Il y a des films qui vous assènent un uppercut sans prévenir. Emilia Pérez est de ceux-là. On y va en se demandant comment une comédie musicale sur un baron de la drogue transgenre va réussir à nous captiver, et on en ressort secoué, chamboulé, comme après un road trip à contresens sur une route de montagne. Audiard a ce talent rare : il prend des personnages que l’on imaginait infréquentables et les hisse au rang d’icônes tragiques. Il nous fait pleurer pour des âmes qu’on aurait fuies en pleine nuit. Il nous offre une fable moderne, rugueuse et lyrique, où la douceur tente de s’infiltrer dans un monde où elle n’a pas sa place.
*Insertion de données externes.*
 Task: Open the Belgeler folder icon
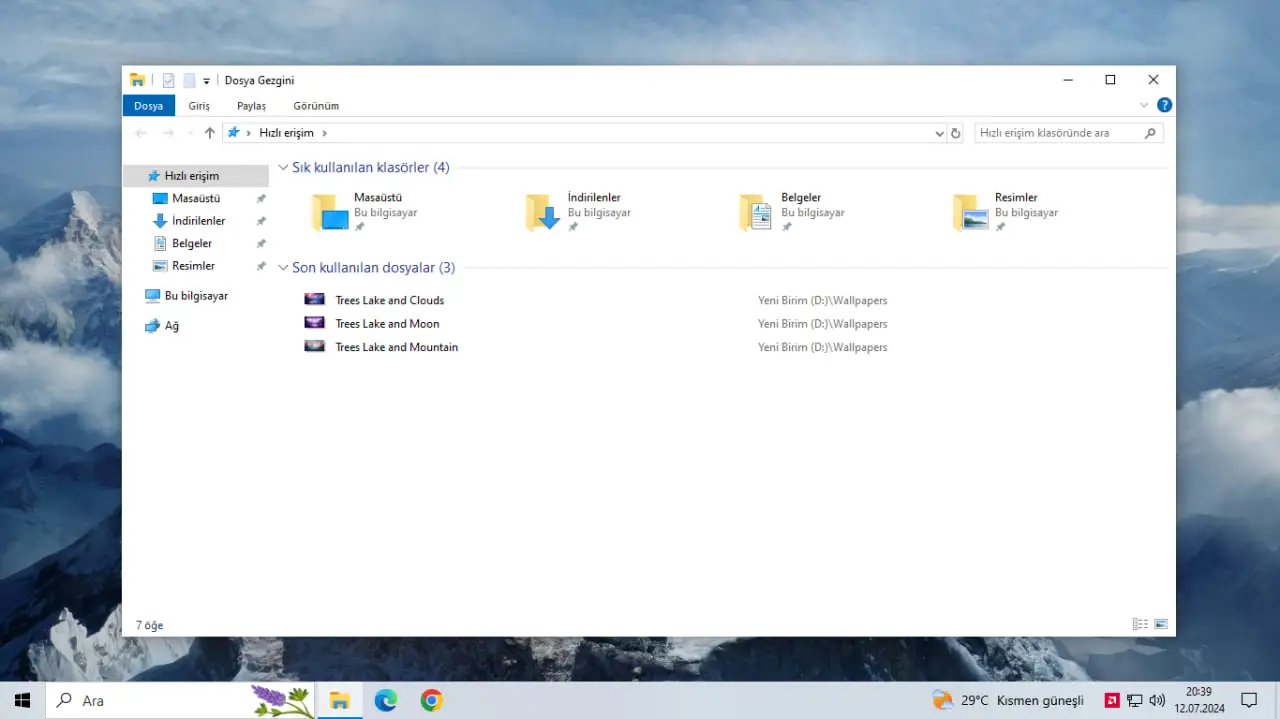(x=756, y=212)
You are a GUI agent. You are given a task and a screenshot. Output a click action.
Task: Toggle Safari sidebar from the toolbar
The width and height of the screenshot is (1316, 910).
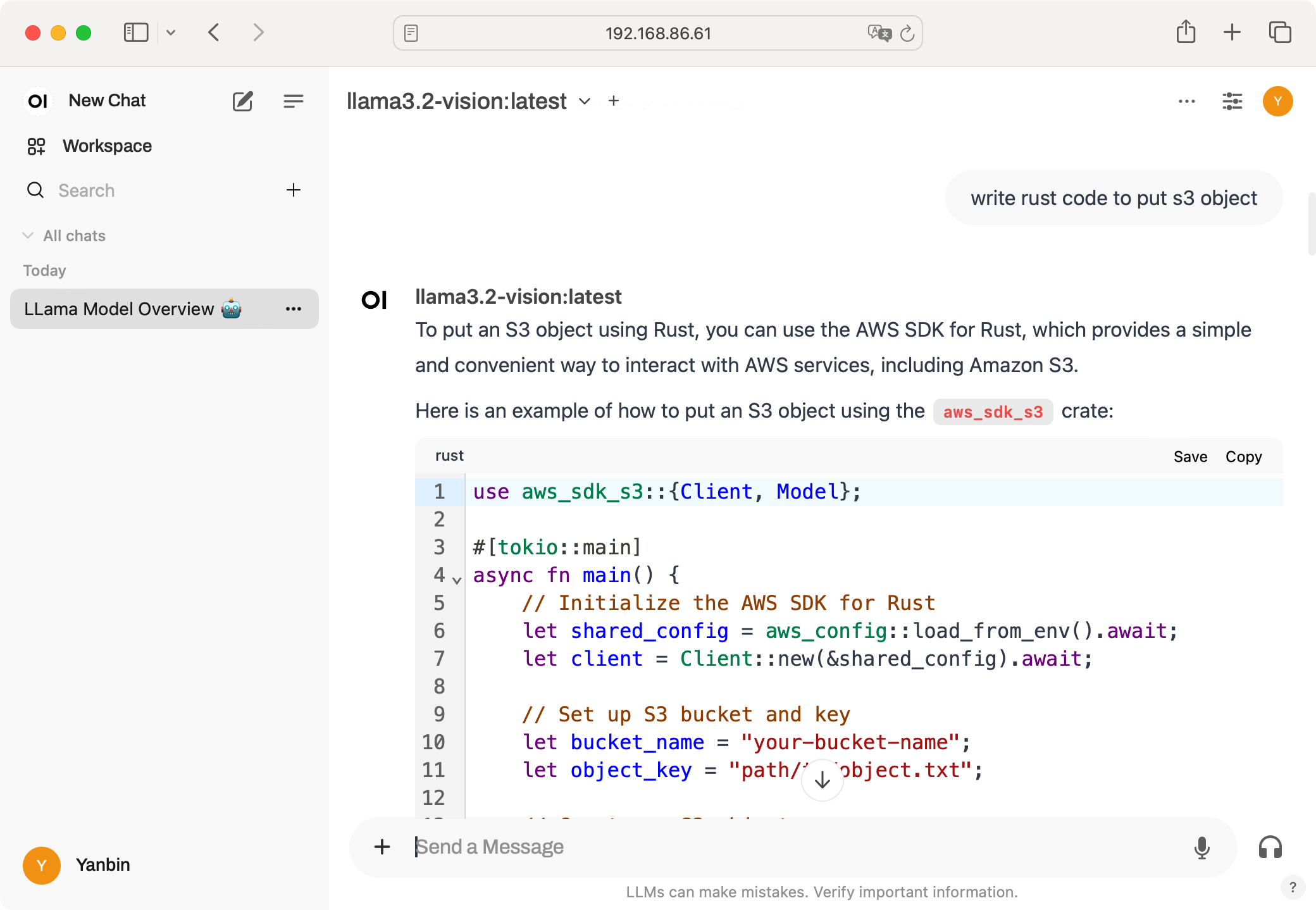pyautogui.click(x=136, y=33)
Car c’est bien de cela qu’il s’agit : la collision entre deux mondes. Celui des cartels, où il faut être dur, où le sang remplace l’encre dans les contrats. Et celui d’une quête d’identité qui, dans un univers pareil, relève de la folie pure. Emilia Pérez, ancien caïd à la gâchette facile, devient une femme, se réinvente, fuit la guerre qu’elle a elle-même orchestrée. Une transition au goût de cendres et de balles perdues. Dans cette jungle où la loi du plus fort ne souffre aucun compromis, Audiard insuffle du sublime, de la poésie, du grandiose. Il y a du Sade là-dedans, une cruauté sous-jacente qui ne cherche jamais à s’excuser, une brutalité magnifiée par la mise en scène.

Et puis il y a les actrices. Karla Sofía Gascón explose l’écran dans un rôle à la démesure de son talent. Elle est Emilia, elle EST ce personnage de légende, hanté par son passé et obsédé par sa rédemption. Face à elle, Zoe Saldana livre une performance d’une précision chirurgicale, comme si elle dansait sur un fil de rasoir. Chaque regard, chaque souffle, chaque silence est une prouesse. Audiard les filme avec un amour presque douloureux, capturant la vérité brute de leurs âmes.

Et que dire de sa manière de filmer la nature ? Comme toujours, le cinéaste injecte du réel dans ses images, des paysages brûlés de soleil aux ruelles poisseuses où la nuit semble éternelle. Il capte le vivant avec une acuité troublante, transformant un simple plan en instant suspendu. Dans Emilia Pérez, la ville respire, tremble, menace, tandis que ses personnages tentent d’échapper à leur destin.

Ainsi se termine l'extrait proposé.